Explorations in Black Leadership

Co-Directed by Phyllis Leffler & Julian Bond

Reflections on Brown

BOND: Congresswoman Gwen Moore, welcome to Explorations in Black Leadership. Thank you for being with us.

 

MOORE: Oh, it is absolutely my pleasure, Chairman Bond.

BOND: No, it is our pleasure. I want to begin with some questions about the 1954 decision in Brown v. Board of Education. I know you were a little bitty child when that happened, but as you grew older and found out that the Supreme Court had said that segregated schools had to end, do you remember thinking anything about this and what this might mean?

MOORE: Oh, absolutely. I lived segregation, because even though the decision was made in 1954, as you know, Chairman Bond, there were extraordinary efforts made to not comply with the law. And so I went to segregated schools and when the order for desegregation hit Milwaukee, Wisconsin, I then experienced what we called intact bussing, where they would bus the entire group of school children to a white school. We’d have separate lunch hours, separate recesses, and never was there any contact between our classroom of black children and the white children at the school.

BOND: You mean you’re segregated within this white school?

MOORE: Absolutely. We were bussed to white schools and never had any contact with the white students. I also experienced it as I grew older, as I matriculated through the school system, reached twelfth grade, felt that I was college bound, got into the classroom and found that we had inadequate — we didn’t even have separate but equal equipment — and it had a huge impact on my life. I became sort of rabble-rouser in high school, demanding a new school facility be built so that we could have adequate resources, and what really, really resonated with me about Brown v. the Board of Education specifically is that when I became a freshman in college at the tender of age of eighteen to — and discussed Brown v. the Board of Education — I found myself weeping to learn that there other eighteen-year-olds who were vehemently arguing against Brown v. the Board of Education, not as an exercise, but as really heart-felt feelings. And in my own naïve mind, I thought that all of the racists and bigots and segregationists were people who were going to die, and that — and here I found that at age eighteen I realized that I would have to live a lifetime of struggling against the same forces.

BOND: So now from today’s perspective in 2007, looking back over it, what do you think it means today?

MOORE: I think the struggle still remains, sadly. We find ourselves fighting against re-segregation of the schools as we have seen not only white flight but middle class flight out of inner cities, as we’ve seen a retreat from the desire to fund public education and to put more monies into vouchers and other sort of programs that continue the institution of separate but equal. And it sometimes feels frustrating to the civil rights warrior to know that you have got to continue to fight these same wars and these same struggles.

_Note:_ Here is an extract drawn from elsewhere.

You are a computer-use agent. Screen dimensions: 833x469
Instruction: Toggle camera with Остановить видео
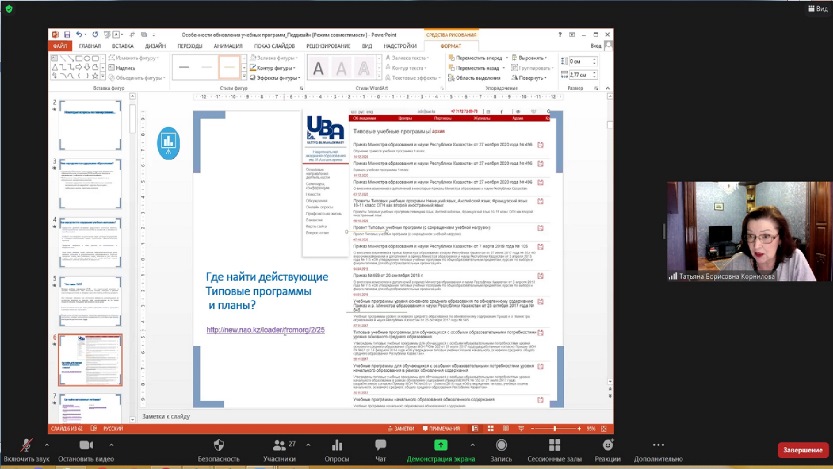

BOND: Now, when you were coming up, you lived a few blocks from West Division High School in Milwaukee, but the rules at the time required that you go to a segregated school.

MOORE: Absolutely. I lived seventeen blocks from an all-black high school and seven blocks from a predominantly white school. All of my brothers and sisters surnamed — had a different surname than I had, but my brothers were football jocks and basketball jocks and track stars, so when I arrived on the first day of school with a different surname I was then told that I lived in North Division’s district which was a predominantly black school.

BOND: And why didn’t they live there, too?

MOORE: Exactly. Well, I couldn’t play football.

BOND: I see. So, can you sort of say how to date the Brown decision has impacted your life?

MOORE: Well, I can tell you — I grew up I think in a very rich period of my life. I grew up at a time in the civil rights era where I learned to respect and regard the non-violent struggle for equal rights. And it was a very, very important time in my life and I think that it grounded me in issues of justice and equity and fairness that I carry with me today as an organizing principle for not only my personal life, but my life as an elected official.